ENTRIES SUPPLIED START

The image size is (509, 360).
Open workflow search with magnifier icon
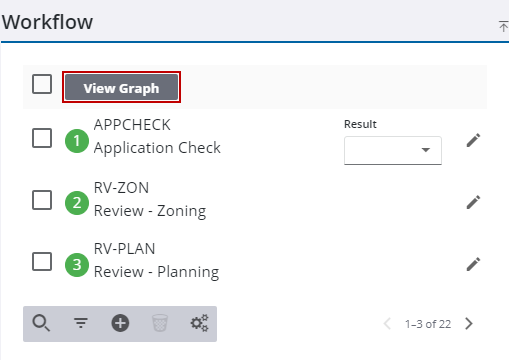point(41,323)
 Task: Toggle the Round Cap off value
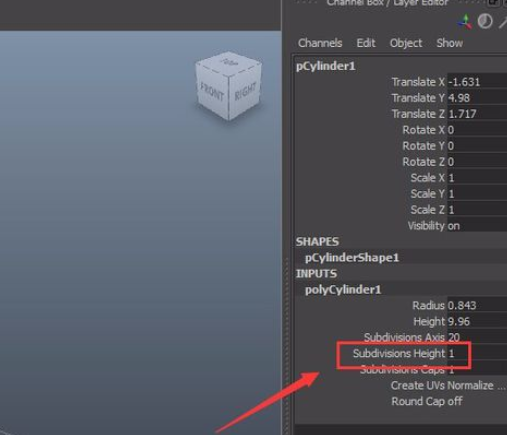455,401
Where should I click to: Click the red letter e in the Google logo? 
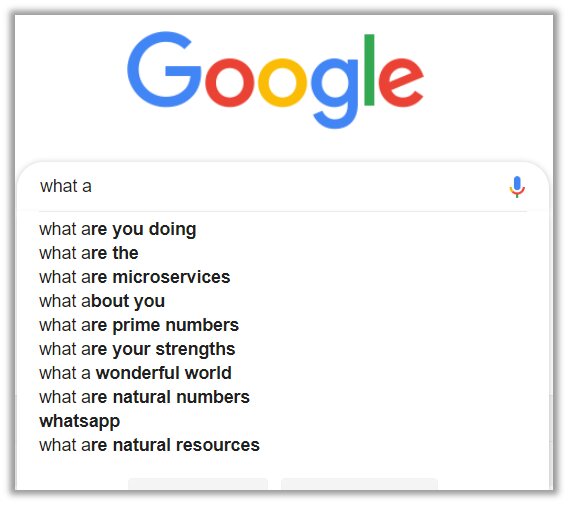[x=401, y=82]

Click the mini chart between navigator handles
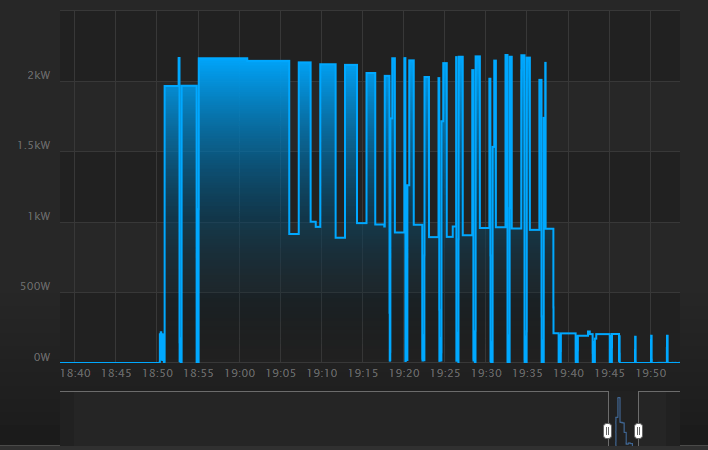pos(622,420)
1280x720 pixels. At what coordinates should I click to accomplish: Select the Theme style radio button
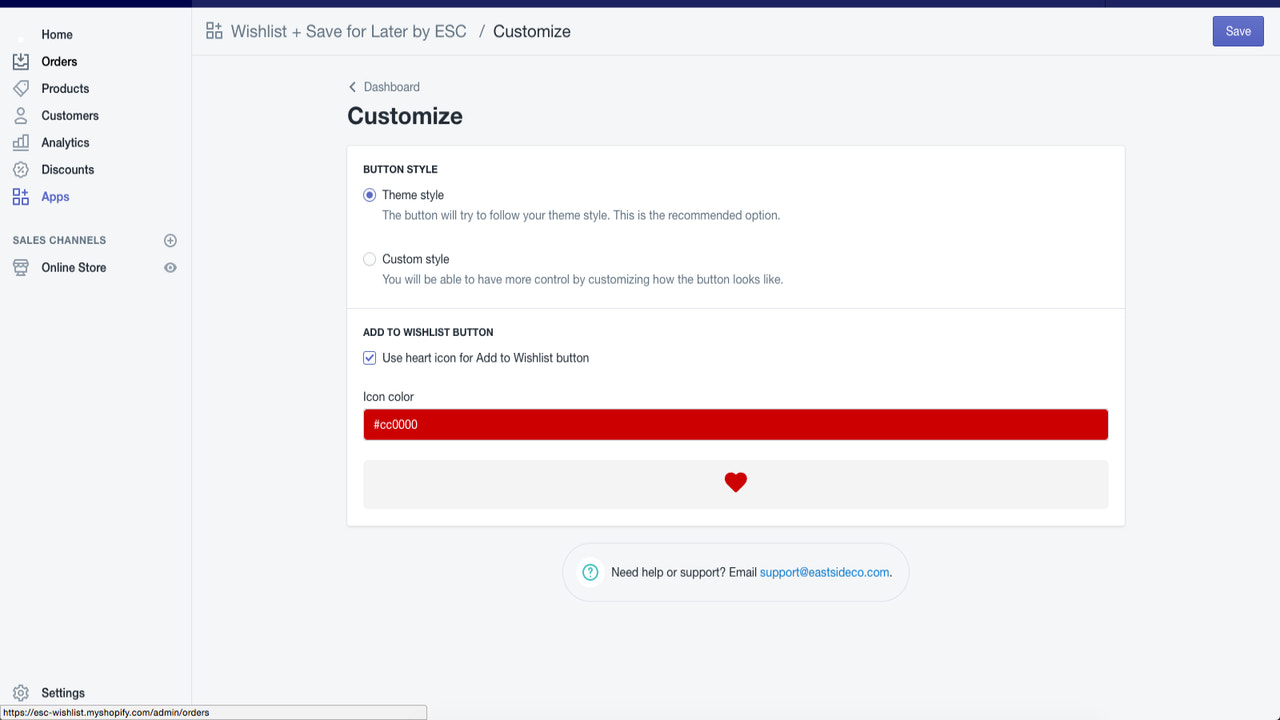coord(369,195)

ENTRIES SUPPLIED END

(WHAT TO PRODUCE):
Every line above is to be repeated exactly, but no picture is to appear in the copy.

(ANSWER TO THE PROBLEM):
The image size is (509, 360).
Open workflow search with magnifier icon
point(41,323)
 Task: Toggle the Round Cap off value
455,401
Where should I click to: Click the red letter e in the Google logo? 
[x=401, y=82]

Click the mini chart between navigator handles
pos(622,420)
1280x720 pixels. At what coordinates should I click to accomplish: Select the Theme style radio button
coord(369,195)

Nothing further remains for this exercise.